The software integration is particularly interesting because the user can choose to tweak performance based on speed (in FPS) or temperature. For example, if you don’t care for frame rates higher than 60FPS (or 30FPS) in games, the GPU will lower its clock to achieve this performance. This saves a ton of power. On the other hand, you could also aim for a temperature limit, and the GPU will go as fast as it can, but without getting hotter than a certain threshold. Your lap will thank you.
If you’re a GPU enthusiast, you probably are very familiar with anti-aliasing, a technique that removes “jaggies” from rendered images. It’s very well known that cranking AA up can quickly bring performance down. The default AA modes in DirectX would do that easily. To address this, NVIDIA has come up with TXAA (an upgrade from FXAA), an anti-aliasing mode that can basically double the performance while maintaining the image quality. It should be very easy for developers to use this, and a number of titles should already feature it at launch.
Everything that we mentioned earlier is very important for laptops because the GPU has the potential of consuming so much power if the frequency is not throttled. Now, it is possible for the GPU to scale between extreme performance and extremely low clock speeds. Finally, for mundane tasks, it is always possible to fall back on the integrated graphics and shut down the GPU completely with the NVIDIA Optimus feature.

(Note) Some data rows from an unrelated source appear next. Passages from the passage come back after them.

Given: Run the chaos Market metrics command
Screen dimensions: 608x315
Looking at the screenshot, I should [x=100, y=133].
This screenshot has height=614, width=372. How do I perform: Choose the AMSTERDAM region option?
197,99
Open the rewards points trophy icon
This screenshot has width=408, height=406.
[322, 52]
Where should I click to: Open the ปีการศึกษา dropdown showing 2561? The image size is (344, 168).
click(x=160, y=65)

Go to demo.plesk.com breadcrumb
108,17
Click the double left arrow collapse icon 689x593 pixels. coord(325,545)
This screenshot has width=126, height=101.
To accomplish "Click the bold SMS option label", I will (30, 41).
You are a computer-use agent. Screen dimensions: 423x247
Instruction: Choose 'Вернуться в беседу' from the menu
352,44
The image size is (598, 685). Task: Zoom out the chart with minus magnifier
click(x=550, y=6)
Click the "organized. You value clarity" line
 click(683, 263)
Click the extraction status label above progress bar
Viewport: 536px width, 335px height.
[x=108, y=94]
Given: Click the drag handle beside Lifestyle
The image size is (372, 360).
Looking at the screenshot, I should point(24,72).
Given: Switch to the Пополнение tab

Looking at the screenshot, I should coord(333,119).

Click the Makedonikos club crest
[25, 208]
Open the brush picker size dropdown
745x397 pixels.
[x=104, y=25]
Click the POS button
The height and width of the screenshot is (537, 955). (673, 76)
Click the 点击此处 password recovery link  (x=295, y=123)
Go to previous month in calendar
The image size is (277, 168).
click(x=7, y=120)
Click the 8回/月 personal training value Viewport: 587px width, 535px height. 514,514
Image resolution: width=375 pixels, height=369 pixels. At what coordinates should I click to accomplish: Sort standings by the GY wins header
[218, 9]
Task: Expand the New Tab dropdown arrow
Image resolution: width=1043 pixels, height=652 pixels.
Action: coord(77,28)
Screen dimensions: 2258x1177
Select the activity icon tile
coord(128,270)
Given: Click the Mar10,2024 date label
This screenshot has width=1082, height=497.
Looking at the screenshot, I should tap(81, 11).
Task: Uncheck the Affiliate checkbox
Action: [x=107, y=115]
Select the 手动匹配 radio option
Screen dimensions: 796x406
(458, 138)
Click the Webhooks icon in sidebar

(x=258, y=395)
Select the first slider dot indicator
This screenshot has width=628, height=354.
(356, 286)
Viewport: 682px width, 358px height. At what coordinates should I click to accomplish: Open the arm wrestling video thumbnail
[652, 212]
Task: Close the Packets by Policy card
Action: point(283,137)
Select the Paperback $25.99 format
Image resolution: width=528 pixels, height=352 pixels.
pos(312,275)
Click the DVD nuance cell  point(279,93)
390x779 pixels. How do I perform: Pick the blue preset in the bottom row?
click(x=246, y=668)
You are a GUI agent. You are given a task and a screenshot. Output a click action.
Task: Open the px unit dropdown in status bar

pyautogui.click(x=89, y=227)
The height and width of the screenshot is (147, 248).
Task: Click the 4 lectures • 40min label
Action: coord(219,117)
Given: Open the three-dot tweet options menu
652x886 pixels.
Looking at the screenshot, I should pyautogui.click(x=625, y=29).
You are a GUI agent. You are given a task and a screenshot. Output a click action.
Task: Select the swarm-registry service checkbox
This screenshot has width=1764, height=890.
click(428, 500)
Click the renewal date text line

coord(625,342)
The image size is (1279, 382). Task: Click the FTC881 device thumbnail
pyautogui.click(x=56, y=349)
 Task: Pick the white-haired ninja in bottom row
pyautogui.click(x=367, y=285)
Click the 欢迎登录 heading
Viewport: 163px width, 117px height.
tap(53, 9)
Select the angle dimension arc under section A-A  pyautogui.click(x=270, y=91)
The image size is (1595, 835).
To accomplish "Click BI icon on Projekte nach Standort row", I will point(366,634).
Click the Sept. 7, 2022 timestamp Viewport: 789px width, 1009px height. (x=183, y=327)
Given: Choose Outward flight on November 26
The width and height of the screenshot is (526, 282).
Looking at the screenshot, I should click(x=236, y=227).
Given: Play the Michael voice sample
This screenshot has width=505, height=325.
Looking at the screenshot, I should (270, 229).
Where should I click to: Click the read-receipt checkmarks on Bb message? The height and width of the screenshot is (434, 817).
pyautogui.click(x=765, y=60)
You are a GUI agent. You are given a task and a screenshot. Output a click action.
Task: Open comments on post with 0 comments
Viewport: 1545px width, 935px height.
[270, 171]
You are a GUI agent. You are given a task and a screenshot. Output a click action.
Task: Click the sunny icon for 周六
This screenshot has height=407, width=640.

With the GeForce GTX 680, NVIDIA easily captures the top spot for being the fastest single-chip graphics processor, and does so in an elegant way by keeping pricing steady while lowering thermal and power requirements significantly. In many ways, this is a perfect product from a chip-making standpoint. Actual in-game performance will vary on each game: for example, the GeForce GTX 680 does very well in Battlefield 3 or Dirt 3, but so no much in Crysis: Warhead. However, at the end of the day, it is still a clear win for the GTX 680.